Muntin, originally from Texas, met her husband while living in Key West, Fla. The two got married and decided to move their growing family back to his hometown in northern Michigan.

 

"The most important thing that I can provide as a provider here in northern Michigan is education."

 

“What I really love about Northern Michigan is that there's something to do all year, except ‘mud season,’ which is what I call early spring when everything's melting,” Muntin said, adding she is an avid skier.

 

Muntin loves her community and wants to give back. One way in which she does so is through educating patients.

 

“The most important thing that I can provide as a provider here in northern Michigan is education,” she said. “I'll have adult patients who don't know what protein is. And it's just because they have never been educated on it.”

 

Currently, she is splitting her time between clinical rotations in different northern Michigan cities. During the time of this interview, she was in a pediatric unit at Alcona Health Center in Cheboygan, about a 45-minute drive northeast of Gaylord. But she has also done rotations in Elk Rapids — near Traverse City — and Gaylord.

 

Muntin is busy balancing being a mother and wife, as well as a student and critical care nurse. She chose the Michigan State University College of Nursing over others partly because her husband is a proud MSU alumnus, but also because of the program’s reputation.

 

“I had never really known someone with such diehard school pride,” Muntin said of her husband. “It was kind of infectious and I thought, ‘that's something I want to be part of.’ And then the more that I learned about the college, the more my respect grew for the college, and the more that I wanted to be part of it.

 

“Whenever you're coming into a (clinical) office as a student and you're a Michigan State student, people respect that school.
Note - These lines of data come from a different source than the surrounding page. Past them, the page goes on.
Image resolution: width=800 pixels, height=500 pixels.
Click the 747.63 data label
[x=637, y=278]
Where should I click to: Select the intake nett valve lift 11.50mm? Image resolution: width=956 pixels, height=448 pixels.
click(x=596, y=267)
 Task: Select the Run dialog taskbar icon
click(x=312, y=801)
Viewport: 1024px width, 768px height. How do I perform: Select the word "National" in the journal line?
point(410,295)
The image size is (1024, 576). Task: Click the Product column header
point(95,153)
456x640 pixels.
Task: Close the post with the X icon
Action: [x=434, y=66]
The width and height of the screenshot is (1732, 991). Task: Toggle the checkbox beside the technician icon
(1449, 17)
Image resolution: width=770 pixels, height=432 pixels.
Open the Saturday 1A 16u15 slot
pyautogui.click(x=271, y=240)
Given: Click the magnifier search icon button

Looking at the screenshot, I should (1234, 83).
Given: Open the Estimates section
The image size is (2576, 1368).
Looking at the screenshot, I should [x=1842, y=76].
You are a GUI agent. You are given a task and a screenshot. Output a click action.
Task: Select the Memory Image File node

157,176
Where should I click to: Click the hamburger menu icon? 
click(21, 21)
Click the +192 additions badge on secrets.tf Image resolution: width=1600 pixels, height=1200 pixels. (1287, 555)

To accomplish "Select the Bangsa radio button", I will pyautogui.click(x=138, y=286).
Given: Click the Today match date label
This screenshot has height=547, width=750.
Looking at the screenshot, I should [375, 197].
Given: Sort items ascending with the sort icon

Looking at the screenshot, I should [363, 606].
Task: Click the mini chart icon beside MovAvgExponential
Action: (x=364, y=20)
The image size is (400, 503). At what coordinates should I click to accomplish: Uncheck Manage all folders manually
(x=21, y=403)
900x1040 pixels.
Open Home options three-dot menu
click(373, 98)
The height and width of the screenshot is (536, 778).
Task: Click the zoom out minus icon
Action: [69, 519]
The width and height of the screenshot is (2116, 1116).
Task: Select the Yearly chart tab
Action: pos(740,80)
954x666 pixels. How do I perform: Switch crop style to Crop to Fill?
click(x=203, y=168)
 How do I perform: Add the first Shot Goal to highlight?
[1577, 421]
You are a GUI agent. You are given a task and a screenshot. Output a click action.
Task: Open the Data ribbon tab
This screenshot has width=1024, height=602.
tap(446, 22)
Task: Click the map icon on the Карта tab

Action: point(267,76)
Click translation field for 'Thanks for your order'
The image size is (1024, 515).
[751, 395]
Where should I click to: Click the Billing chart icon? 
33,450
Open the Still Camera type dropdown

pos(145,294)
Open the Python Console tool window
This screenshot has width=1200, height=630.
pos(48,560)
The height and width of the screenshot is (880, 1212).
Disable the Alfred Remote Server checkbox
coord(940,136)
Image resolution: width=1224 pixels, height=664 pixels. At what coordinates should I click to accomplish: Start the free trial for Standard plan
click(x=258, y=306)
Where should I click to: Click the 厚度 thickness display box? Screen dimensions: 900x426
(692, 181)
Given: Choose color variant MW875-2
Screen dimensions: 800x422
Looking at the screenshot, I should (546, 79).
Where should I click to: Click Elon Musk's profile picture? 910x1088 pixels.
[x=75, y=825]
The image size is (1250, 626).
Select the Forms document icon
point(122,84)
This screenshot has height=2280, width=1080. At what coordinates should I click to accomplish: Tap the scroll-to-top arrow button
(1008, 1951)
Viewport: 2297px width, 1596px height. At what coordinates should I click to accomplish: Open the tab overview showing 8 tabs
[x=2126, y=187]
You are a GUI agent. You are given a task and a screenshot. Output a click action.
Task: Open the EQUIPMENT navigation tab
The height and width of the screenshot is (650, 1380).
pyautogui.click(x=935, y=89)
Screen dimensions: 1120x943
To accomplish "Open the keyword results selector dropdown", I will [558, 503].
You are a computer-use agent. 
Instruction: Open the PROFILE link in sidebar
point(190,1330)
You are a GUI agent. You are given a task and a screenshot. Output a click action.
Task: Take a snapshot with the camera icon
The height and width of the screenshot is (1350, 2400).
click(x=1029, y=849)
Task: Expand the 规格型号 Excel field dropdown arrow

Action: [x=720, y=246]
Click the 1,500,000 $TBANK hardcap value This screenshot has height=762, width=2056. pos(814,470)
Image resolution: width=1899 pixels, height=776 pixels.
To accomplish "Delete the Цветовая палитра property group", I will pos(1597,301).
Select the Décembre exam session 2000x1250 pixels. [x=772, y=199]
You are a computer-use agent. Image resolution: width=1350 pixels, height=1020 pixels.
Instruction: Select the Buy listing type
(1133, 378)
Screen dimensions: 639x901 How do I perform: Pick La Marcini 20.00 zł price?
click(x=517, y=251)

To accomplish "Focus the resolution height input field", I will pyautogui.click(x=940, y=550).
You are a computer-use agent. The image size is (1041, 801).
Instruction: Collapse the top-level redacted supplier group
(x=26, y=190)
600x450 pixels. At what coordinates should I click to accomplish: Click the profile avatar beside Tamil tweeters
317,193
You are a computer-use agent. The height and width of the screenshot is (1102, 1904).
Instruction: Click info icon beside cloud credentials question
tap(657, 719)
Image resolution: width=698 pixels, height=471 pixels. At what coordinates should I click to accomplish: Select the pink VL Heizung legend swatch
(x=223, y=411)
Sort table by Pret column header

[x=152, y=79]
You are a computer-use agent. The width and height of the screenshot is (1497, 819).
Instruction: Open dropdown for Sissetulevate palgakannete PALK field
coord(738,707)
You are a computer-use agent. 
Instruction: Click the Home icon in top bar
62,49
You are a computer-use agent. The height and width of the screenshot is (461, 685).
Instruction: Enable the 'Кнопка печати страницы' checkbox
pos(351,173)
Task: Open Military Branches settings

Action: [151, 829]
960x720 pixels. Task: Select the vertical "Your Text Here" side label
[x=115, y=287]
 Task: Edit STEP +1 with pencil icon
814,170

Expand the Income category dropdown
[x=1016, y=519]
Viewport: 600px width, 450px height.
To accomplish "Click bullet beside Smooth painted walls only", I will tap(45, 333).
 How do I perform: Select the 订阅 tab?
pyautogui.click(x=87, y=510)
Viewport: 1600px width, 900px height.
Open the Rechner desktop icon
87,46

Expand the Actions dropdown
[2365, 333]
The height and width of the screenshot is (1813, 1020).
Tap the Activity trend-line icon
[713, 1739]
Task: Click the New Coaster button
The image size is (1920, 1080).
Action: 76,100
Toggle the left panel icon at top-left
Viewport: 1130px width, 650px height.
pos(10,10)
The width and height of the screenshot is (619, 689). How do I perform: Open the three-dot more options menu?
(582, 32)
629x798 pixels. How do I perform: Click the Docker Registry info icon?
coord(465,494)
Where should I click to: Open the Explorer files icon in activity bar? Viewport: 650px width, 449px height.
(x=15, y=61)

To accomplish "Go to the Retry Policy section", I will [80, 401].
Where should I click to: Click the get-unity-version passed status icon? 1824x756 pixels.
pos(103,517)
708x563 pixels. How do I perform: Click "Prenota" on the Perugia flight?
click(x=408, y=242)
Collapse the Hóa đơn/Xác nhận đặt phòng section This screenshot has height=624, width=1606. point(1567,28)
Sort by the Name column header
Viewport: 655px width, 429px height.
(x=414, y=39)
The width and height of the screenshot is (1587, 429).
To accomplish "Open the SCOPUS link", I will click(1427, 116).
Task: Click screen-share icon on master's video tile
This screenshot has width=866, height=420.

They know what you have to do to be part of it.”

 

Muntin appreciates the variety in clinical experiences students receive, all of which are arranged by the program. Those varied experiences have helped guide her conversations with patients in all settings in her mission to reduce health gaps.

 

“So, I think it’s, like, finding out for people where those gaps lie,” she said. “Why, you know, they're not meeting their nutritional goals for themselves or their children or whatever, or why they aren't able to pick up their medications. What can we do? Do they do they need someone to come to their house? Do they need transportation?

 

“This is quite a bit of a health desert out here.”